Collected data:
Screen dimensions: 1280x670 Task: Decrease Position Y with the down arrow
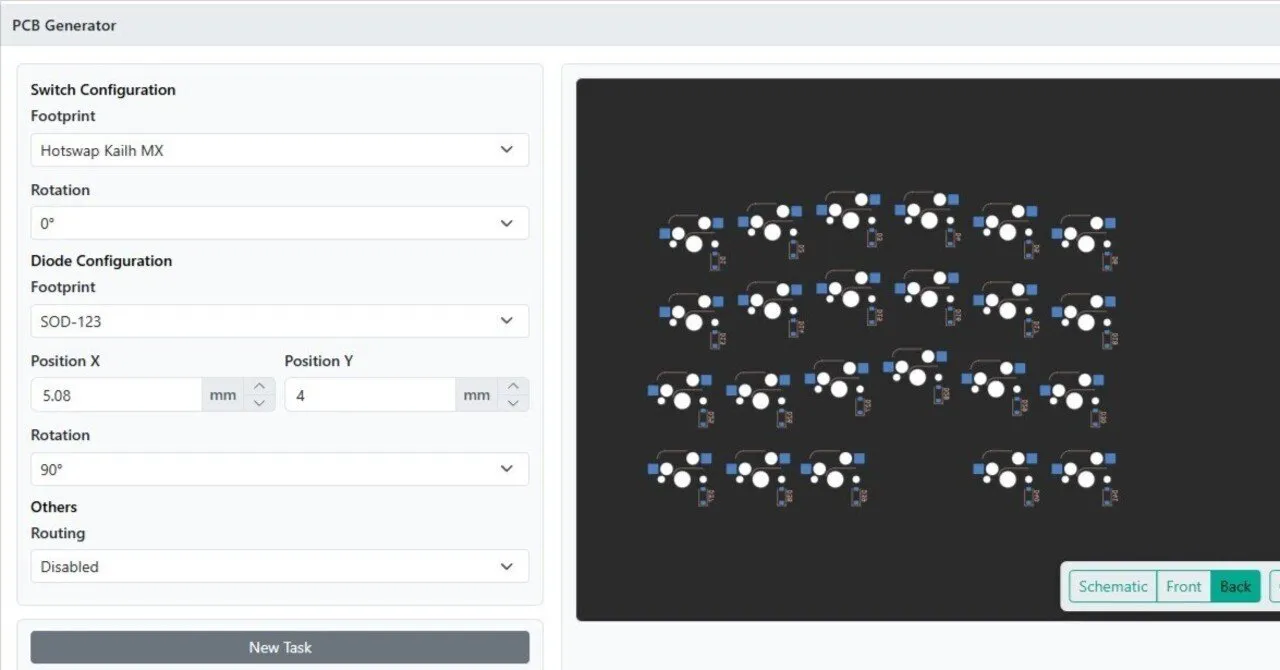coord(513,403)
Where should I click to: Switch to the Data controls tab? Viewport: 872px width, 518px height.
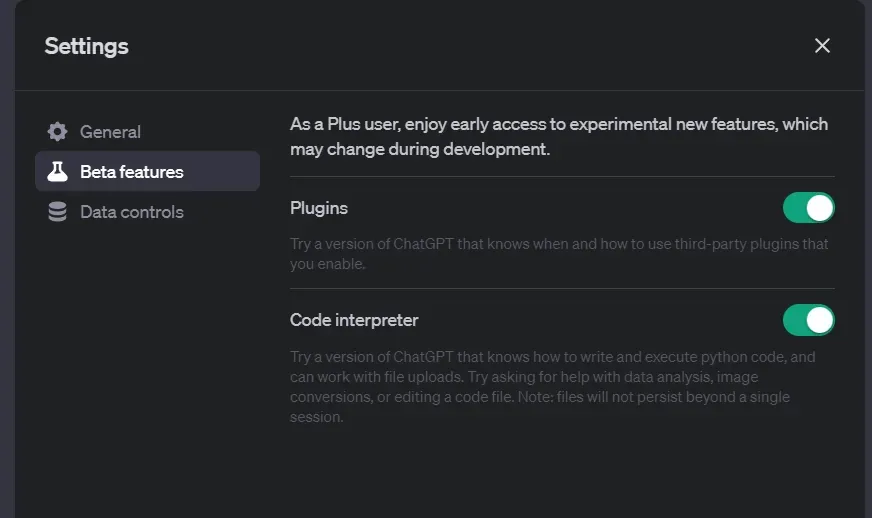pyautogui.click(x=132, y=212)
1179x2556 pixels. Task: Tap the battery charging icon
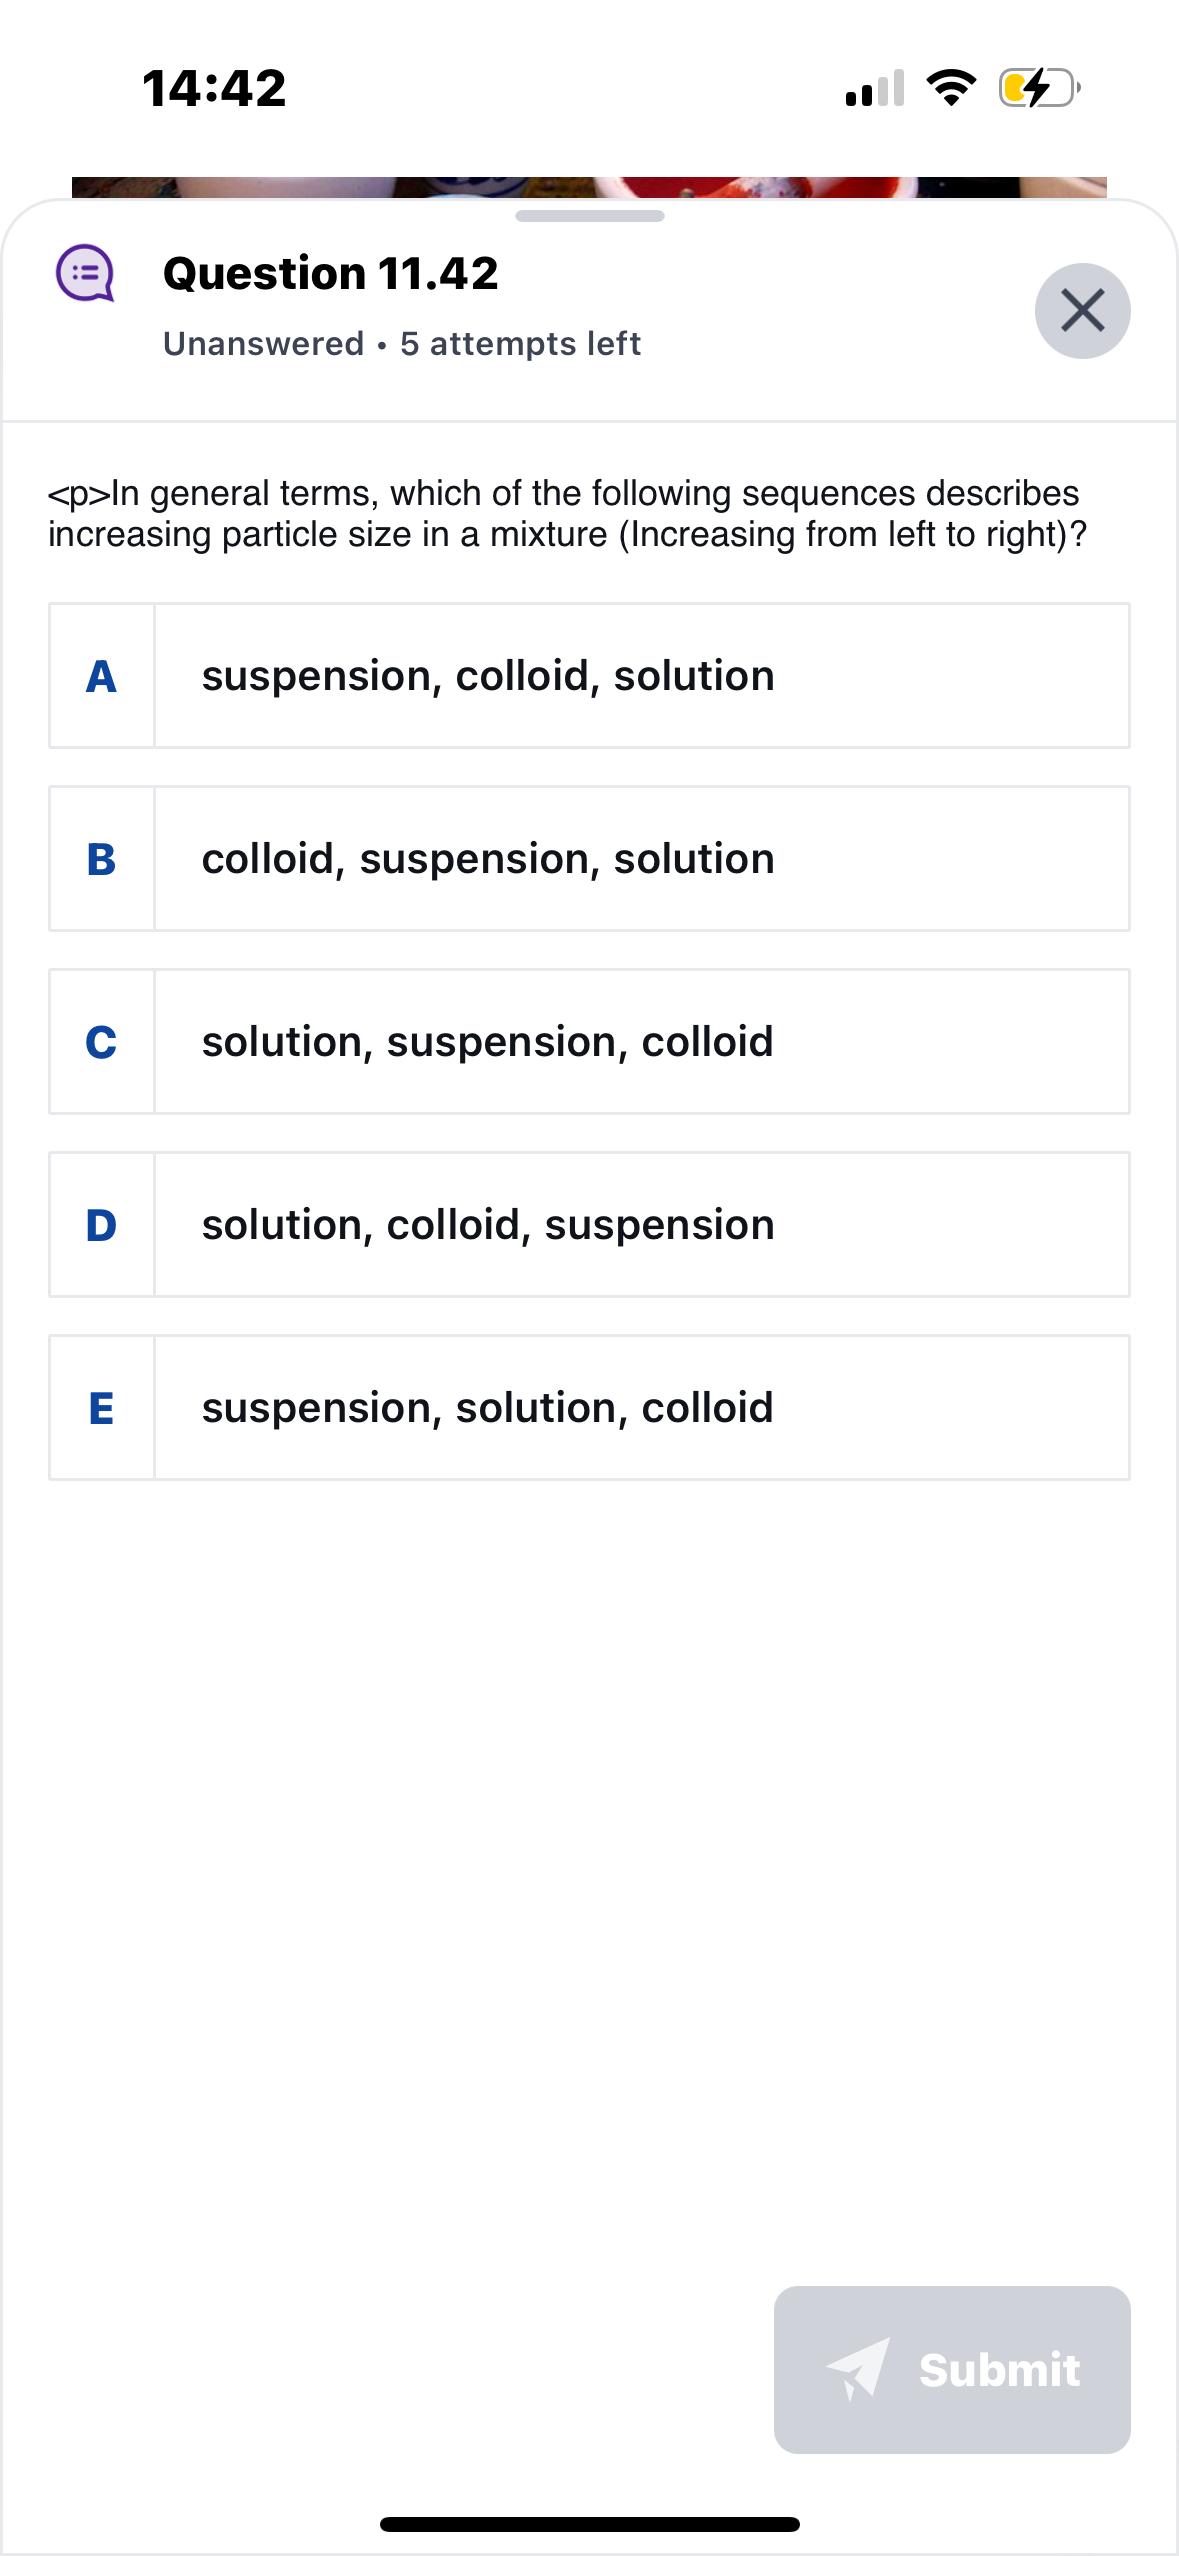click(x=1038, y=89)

• **Aim of the task**: From the first line to the last, repeat the entries exactly and leave out the pictures.

• **Final answer**:
Screen dimensions: 1280x670 Task: Decrease Position Y with the down arrow
coord(513,403)
Where should I click to: Switch to the Data controls tab? Viewport: 872px width, 518px height.
pyautogui.click(x=132, y=212)
1179x2556 pixels. Task: Tap the battery charging icon
click(x=1038, y=89)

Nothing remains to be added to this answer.